*TRY IT*: Find each line below where the word "beside" occurs, and copy it.

-------

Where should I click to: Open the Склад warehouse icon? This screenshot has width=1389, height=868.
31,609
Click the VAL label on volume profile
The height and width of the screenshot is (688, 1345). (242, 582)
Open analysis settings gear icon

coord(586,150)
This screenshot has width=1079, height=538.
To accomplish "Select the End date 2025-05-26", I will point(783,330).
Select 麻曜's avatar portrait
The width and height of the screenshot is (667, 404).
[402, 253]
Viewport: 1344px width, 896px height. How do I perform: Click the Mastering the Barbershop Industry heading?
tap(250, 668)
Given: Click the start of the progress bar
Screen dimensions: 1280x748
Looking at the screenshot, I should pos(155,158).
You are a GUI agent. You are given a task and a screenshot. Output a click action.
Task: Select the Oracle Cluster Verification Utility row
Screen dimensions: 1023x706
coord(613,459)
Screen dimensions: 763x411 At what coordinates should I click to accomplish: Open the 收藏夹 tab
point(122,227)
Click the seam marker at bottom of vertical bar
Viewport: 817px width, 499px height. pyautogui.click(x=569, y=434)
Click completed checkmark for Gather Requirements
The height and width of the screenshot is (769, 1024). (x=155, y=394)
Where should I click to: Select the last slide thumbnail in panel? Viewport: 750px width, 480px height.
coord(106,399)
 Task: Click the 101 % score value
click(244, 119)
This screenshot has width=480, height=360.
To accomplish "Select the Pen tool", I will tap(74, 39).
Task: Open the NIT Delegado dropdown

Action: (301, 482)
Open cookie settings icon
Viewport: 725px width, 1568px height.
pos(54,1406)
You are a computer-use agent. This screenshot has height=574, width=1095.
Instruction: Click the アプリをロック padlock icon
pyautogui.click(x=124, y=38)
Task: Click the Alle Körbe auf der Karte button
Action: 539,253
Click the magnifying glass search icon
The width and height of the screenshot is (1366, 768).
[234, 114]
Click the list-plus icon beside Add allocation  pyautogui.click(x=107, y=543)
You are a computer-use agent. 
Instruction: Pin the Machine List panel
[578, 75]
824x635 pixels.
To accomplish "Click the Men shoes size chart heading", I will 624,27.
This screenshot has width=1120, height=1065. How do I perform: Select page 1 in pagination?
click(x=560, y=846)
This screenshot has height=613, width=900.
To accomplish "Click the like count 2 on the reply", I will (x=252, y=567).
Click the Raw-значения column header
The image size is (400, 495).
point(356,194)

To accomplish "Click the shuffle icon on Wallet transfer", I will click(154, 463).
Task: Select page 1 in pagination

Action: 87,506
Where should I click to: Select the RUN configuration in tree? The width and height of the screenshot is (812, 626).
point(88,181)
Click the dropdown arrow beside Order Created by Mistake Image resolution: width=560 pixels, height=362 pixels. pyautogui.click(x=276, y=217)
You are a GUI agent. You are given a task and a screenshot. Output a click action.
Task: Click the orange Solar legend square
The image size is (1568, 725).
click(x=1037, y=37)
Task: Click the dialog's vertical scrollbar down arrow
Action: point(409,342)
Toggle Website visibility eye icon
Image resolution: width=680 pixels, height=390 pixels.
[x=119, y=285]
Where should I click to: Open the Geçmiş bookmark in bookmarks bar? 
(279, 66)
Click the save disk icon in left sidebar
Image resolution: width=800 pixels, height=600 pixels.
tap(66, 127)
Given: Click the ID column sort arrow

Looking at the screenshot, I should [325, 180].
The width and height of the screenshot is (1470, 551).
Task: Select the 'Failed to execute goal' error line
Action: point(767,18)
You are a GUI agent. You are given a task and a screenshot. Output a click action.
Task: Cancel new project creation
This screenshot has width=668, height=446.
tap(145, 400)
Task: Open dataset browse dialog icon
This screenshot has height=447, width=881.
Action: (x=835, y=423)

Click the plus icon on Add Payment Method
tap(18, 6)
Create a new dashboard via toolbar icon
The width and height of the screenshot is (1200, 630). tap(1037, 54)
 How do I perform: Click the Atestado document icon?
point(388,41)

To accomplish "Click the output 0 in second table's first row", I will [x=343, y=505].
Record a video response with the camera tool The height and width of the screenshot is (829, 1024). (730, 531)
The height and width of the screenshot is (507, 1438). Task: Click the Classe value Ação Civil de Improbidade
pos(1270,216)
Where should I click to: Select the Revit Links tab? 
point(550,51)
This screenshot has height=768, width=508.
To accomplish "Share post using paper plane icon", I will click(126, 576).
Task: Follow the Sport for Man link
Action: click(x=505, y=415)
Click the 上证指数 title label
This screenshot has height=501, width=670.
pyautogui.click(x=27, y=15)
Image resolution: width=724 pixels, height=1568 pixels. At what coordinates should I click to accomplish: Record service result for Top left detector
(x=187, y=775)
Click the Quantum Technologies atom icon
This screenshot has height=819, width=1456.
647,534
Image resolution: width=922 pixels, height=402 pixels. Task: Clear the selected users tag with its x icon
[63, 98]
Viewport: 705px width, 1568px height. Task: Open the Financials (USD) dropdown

-------

*FINISHED TASK*:
Click the list-plus icon beside Add allocation  pyautogui.click(x=107, y=543)
Click the dropdown arrow beside Order Created by Mistake Image resolution: width=560 pixels, height=362 pixels. pyautogui.click(x=276, y=217)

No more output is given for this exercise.